*Exercise input*.
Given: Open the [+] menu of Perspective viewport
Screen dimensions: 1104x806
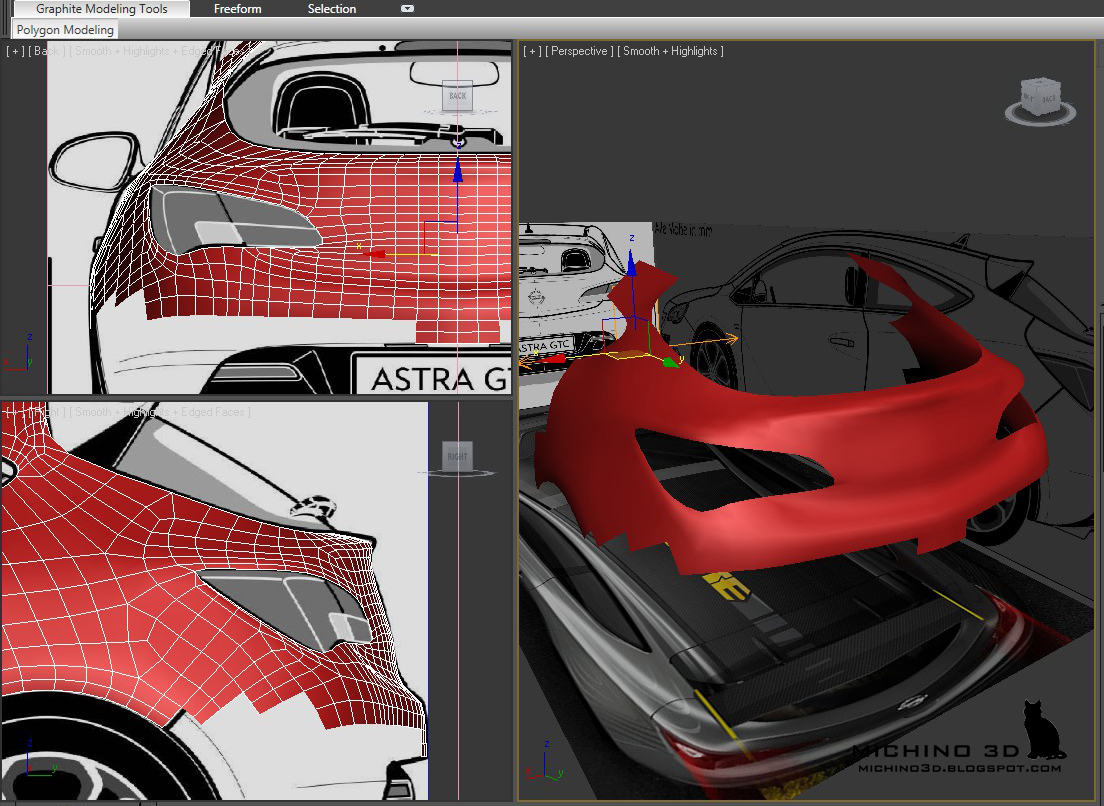Looking at the screenshot, I should [x=531, y=51].
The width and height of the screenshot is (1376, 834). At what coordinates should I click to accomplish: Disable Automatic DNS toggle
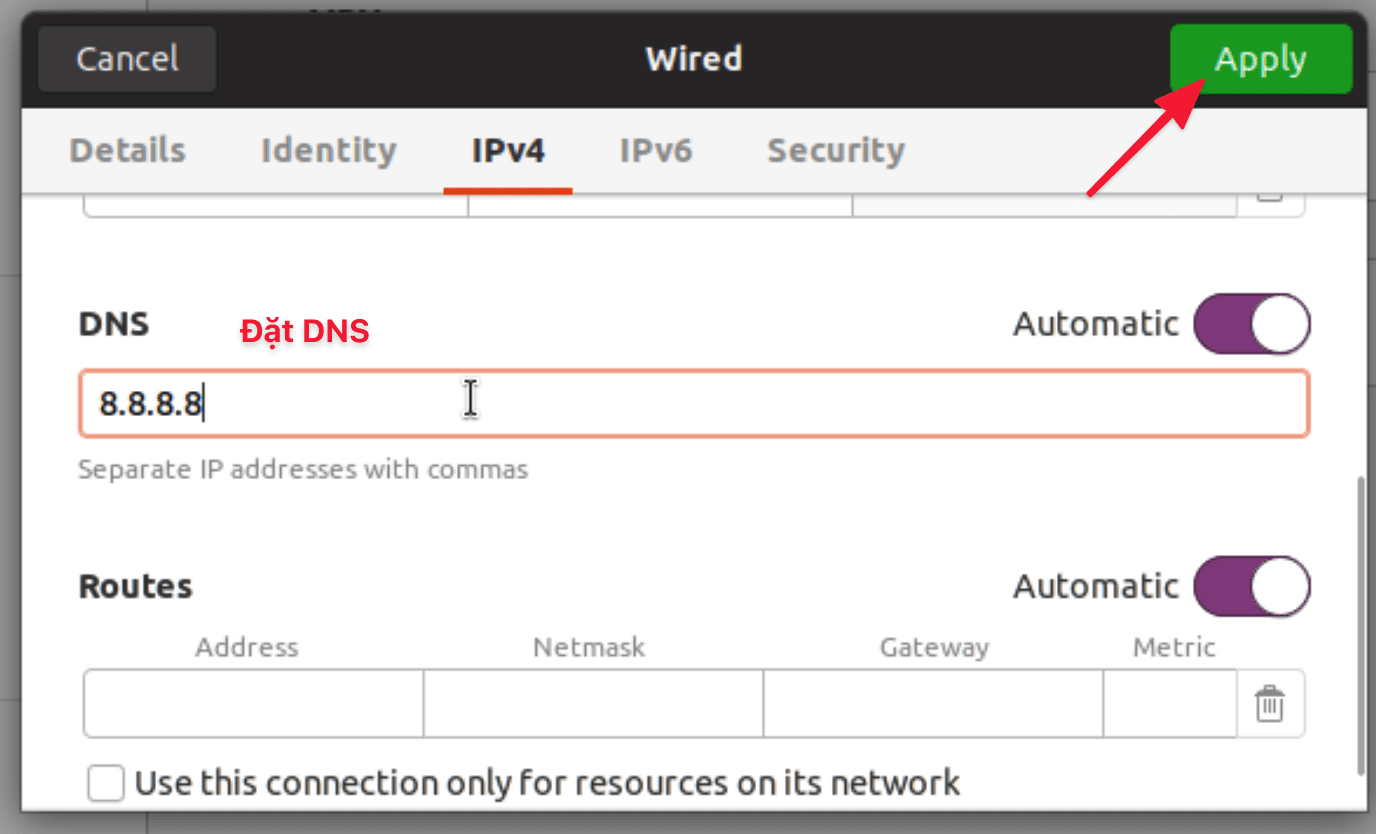coord(1253,323)
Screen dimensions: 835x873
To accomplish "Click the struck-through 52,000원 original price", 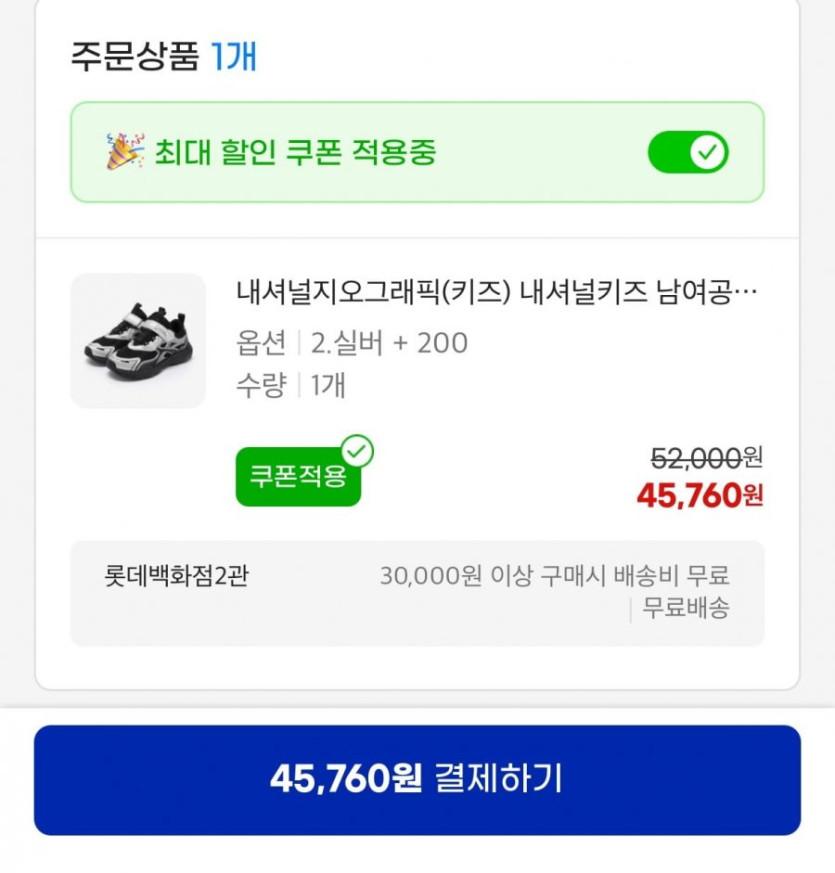I will pos(706,458).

*Task prompt*.
From the opening line of the entries, copy each line exactly until the line with "Screen dimensions: 835x873", which is copied as well; leave out pictures.

*Solution to the problem*.
Given: Open the [+] menu of Perspective viewport
Screen dimensions: 1104x806
Looking at the screenshot, I should [x=531, y=51].
The width and height of the screenshot is (1376, 834). At what coordinates should I click to accomplish: Disable Automatic DNS toggle
coord(1253,323)
Screen dimensions: 835x873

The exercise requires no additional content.